Supreme Court medical marijuana defeat

    Governor Tarkin: No star system will dare oppose the Emperor now.
    Princess Leia: The more you tighten your grip, Tarkin, the more star systems will slip through your fingers.
      Star Wars
The Supreme Court ruled today that sick people can be prosecuted for using marijuana to ease their pain. As much as I am for the legalization of medical marijuana, I can't fault their interpretation of the law as it stands. Federal marijuana laws are the real problem, and they are what need to change.

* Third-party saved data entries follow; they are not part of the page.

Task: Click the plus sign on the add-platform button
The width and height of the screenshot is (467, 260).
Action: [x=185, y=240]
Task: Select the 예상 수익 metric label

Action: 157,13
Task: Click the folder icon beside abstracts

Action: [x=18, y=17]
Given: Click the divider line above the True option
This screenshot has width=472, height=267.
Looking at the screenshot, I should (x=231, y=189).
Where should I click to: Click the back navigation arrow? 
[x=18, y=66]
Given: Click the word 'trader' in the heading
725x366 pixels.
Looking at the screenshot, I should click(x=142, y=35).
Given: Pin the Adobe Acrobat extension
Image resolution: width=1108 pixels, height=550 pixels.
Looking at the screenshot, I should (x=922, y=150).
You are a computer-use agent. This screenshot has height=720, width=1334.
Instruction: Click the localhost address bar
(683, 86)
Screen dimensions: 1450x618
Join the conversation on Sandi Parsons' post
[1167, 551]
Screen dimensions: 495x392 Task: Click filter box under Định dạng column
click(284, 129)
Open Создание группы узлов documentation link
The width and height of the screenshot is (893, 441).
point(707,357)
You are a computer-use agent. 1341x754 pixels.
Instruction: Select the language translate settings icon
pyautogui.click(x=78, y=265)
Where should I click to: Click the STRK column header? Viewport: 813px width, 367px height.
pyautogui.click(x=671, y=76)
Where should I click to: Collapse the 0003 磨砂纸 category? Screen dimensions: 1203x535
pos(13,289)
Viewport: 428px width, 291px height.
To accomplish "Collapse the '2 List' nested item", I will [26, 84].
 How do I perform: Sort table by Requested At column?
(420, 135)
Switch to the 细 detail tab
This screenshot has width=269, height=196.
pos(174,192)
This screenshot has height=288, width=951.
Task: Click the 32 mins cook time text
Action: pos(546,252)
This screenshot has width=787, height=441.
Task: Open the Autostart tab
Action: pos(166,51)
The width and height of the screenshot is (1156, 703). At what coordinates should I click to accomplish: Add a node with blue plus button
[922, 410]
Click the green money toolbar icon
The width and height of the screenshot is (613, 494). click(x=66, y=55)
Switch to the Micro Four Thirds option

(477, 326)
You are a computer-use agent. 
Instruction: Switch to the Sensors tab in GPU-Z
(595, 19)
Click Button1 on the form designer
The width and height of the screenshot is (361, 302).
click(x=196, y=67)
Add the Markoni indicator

Justice Stevens, in writing the majority opionion, seemed ambivalent in his decision. It's like he knows the law, but regrets how it must be interpreted here. Take this paragraph:
The case is made difficult by respondents’ strong arguments that they will suffer irreparable harm because, despite a congressionalfinding to the contrary, marijuana does have valid therapeutic purposes. The question before us, however, is not whether it is wise to enforce the statute in these circumstances; rather, it is whether Congress’ power to regulate interstate markets for medicinal substances encompassesthe portions of those markets that are supplied with drugs produced and consumed locally. Well-settled law controls our answer. The CSA is a valid exercise of federal power, even as applied to the troubling facts of this case. We accordingly vacate the judgment of the Court of Appeals.
He also closes with something of a call to action:
But perhaps even more important than these legal avenues is the democratic process, in which the voices of voters allied with these respondents may one day be heard in the halls of Congress.
That's how I'll be treating it, anyway.